- [WRITTEN INSTRUCTION 1]: Duplicate the listing line for line, beginning with the line that contains "Double Armorial History" and continuing through the final line of the listing, both ends included.

- [TEXT EXCERPT]:
☆ ☆ ☆ ☆

Energising the market - at whose expense?

Electric companies are hot property, as Hanson's bid shows. But, says Peter Rodgers, the consumer may eventually profit, too; Littlechild must judge, up to five years ahead, the speed with which companies can improve efficiency and cut costs

The City has not seen a buying spree like it for years. What were once among the dullest companies imaginable, the 12 privatised electricity boards have been at the centre of rampant speculation in the markets since last autumn. Yesterday, Hanson bid pounds 2.5bn for Eastern Group, the third takeover offer now under way. Several other electricity companies may become targets in the near future. Within five years of privatisation, the industry the Government sold off in December 1990 will be hard to recognise.

The takeover fever is embarrassing for the Government on several counts. It created spectacular share-option profits for directors, while raising serious questions about ministers' judgement in selling the companies cheaply five years ago. It also suggests the regulatory system which has allowed them to make fat profits is in need of an overhaul. Furthermore, the bids highlight how little has yet been done to introduce real competition into the industry.

Most fundamental of all, they confirm what investors really think of the present government's prospects. Those electricity companies that are not yet targets of bids are busily giving cash back to their shareholders ahead of an expected clampdown on the utilities by an incoming Labour government, while the timing of the new round of bids may, at least in part, be prompted by the same thinking.

Shareholders have done exceptionally well from the electricity industry - many believe rather too well. Hanson's bid for Eastern, the Ipswich- based East Anglian power company, valued it at about four times the amount the Government received when the company was sold. As a group, the regional electricity companies - or Recs, as they are known in the City - were valued at about pounds 5bn when they were sold but are now worth pounds 16bn.

Even this enormous increase tells only part of the story. To make the dowdy Recs look more attractive to investors, the Government gave them the National Grid, the network of transmission lines that carry power around the country. The grid was thought to be worth about pounds 1bn at the time, but the Recs are planning to sell their shares on the stock market for a total of pounds 4bn or more this autumn. The grid alone has proved to be worth nearly as much as taxpayers received for all 12 Recs in the first place. There is such a thing as a free lunch, after all.

☆ ☆ ☆ ☆

- [DATA FOR THE TASK]:

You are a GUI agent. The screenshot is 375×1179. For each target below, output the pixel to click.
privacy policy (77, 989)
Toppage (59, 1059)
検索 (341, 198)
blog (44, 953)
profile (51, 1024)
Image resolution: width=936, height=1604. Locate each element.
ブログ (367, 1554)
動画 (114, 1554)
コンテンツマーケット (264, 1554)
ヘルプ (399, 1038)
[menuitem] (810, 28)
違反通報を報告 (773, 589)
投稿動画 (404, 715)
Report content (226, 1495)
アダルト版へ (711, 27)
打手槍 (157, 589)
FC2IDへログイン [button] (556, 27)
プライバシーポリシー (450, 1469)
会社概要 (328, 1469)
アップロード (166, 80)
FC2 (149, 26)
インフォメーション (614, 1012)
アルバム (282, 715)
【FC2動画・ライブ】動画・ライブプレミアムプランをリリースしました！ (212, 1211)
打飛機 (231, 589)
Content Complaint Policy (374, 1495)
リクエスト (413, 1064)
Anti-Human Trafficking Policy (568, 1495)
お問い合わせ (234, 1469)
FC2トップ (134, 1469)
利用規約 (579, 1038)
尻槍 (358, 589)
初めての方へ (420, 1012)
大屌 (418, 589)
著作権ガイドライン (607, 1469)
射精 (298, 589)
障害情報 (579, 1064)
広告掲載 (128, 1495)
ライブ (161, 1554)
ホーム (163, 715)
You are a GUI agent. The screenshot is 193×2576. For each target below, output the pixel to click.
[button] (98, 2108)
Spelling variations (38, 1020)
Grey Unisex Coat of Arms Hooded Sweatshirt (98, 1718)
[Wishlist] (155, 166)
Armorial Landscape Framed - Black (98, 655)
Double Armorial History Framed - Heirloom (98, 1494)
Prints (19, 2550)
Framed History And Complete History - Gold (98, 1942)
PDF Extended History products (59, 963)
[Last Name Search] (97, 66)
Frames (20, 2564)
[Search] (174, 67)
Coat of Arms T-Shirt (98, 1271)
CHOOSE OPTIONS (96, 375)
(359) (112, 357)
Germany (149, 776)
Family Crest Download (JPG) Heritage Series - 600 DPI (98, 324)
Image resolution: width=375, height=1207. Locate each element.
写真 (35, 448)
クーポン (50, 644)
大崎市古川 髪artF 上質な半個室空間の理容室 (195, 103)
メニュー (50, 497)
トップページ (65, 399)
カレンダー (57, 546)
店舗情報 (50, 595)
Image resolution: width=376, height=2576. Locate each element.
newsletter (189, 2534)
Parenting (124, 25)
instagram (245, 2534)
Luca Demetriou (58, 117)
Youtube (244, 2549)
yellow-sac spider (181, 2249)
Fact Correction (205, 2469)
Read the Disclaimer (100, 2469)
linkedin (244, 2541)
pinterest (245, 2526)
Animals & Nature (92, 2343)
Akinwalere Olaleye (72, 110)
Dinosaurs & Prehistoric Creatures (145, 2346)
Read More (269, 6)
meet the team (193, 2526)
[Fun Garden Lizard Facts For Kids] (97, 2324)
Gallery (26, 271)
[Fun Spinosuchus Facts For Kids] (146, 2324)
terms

☆ ☆ ☆ ☆

- [WRITTEN INSTRUCTION 2]: List every sum of money given in pounds in the article on electricity company takeovers.

- [TASK OUTPUT 1]:
Double Armorial History Framed - Heirloom (98, 1494)
Prints (19, 2550)
Framed History And Complete History - Gold (98, 1942)
PDF Extended History products (59, 963)
[Last Name Search] (97, 66)
Frames (20, 2564)
[Search] (174, 67)
Coat of Arms T-Shirt (98, 1271)
CHOOSE OPTIONS (96, 375)
(359) (112, 357)
Germany (149, 776)
Family Crest Download (JPG) Heritage Series - 600 DPI (98, 324)
Image resolution: width=375, height=1207. Locate each element.
写真 (35, 448)
クーポン (50, 644)
大崎市古川 髪artF 上質な半個室空間の理容室 (195, 103)
メニュー (50, 497)
トップページ (65, 399)
カレンダー (57, 546)
店舗情報 (50, 595)
Image resolution: width=376, height=2576. Locate each element.
newsletter (189, 2534)
Parenting (124, 25)
instagram (245, 2534)
Luca Demetriou (58, 117)
Youtube (244, 2549)
yellow-sac spider (181, 2249)
Fact Correction (205, 2469)
Read the Disclaimer (100, 2469)
linkedin (244, 2541)
pinterest (245, 2526)
Animals & Nature (92, 2343)
Akinwalere Olaleye (72, 110)
Dinosaurs & Prehistoric Creatures (145, 2346)
Read More (269, 6)
meet the team (193, 2526)
[Fun Garden Lizard Facts For Kids] (97, 2324)
Gallery (26, 271)
[Fun Spinosuchus Facts For Kids] (146, 2324)
terms

- [TASK OUTPUT 2]:
- pounds 2.5bn
- pounds 5bn
- pounds 16bn
- pounds 1bn
- pounds 4bn